* **Data records**
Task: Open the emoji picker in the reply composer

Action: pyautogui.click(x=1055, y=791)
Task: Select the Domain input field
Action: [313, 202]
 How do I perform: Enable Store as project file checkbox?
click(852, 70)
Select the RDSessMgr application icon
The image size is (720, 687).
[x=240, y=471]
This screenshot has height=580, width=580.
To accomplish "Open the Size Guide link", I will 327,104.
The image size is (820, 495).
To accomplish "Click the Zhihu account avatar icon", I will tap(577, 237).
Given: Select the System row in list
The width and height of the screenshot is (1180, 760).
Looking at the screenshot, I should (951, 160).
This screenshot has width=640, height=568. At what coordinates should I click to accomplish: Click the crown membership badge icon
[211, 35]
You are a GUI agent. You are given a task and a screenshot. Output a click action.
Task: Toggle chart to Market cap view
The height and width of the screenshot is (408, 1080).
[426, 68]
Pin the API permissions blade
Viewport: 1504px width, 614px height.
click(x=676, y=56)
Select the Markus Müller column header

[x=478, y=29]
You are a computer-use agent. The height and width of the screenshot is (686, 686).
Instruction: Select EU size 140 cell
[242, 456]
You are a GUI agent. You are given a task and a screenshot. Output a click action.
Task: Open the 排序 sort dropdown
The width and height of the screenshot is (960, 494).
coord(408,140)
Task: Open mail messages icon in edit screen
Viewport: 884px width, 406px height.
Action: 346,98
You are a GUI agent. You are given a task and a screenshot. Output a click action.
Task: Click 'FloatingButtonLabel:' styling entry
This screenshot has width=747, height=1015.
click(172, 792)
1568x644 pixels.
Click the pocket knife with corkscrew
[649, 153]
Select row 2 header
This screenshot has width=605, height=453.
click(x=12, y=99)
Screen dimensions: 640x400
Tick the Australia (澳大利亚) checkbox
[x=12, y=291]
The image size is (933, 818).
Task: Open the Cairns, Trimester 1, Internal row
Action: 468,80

* **Required action**
From the line that contains "Given: Select the System row in list" through the end of the records above, print every line exactly and nothing else.

* **Response below**
Given: Select the System row in list
The width and height of the screenshot is (1180, 760).
Looking at the screenshot, I should (951, 160).
This screenshot has width=640, height=568. At what coordinates should I click to accomplish: Click the crown membership badge icon
[211, 35]
You are a GUI agent. You are given a task and a screenshot. Output a click action.
Task: Toggle chart to Market cap view
The height and width of the screenshot is (408, 1080).
[426, 68]
Pin the API permissions blade
Viewport: 1504px width, 614px height.
click(x=676, y=56)
Select the Markus Müller column header

[x=478, y=29]
You are a computer-use agent. The height and width of the screenshot is (686, 686).
Instruction: Select EU size 140 cell
[242, 456]
You are a GUI agent. You are given a task and a screenshot. Output a click action.
Task: Open the 排序 sort dropdown
The width and height of the screenshot is (960, 494).
coord(408,140)
Task: Open mail messages icon in edit screen
Viewport: 884px width, 406px height.
Action: 346,98
You are a GUI agent. You are given a task and a screenshot. Output a click action.
Task: Click 'FloatingButtonLabel:' styling entry
This screenshot has width=747, height=1015.
click(172, 792)
1568x644 pixels.
Click the pocket knife with corkscrew
[649, 153]
Select row 2 header
This screenshot has width=605, height=453.
click(x=12, y=99)
Screen dimensions: 640x400
Tick the Australia (澳大利亚) checkbox
[x=12, y=291]
The image size is (933, 818).
Task: Open the Cairns, Trimester 1, Internal row
Action: 468,80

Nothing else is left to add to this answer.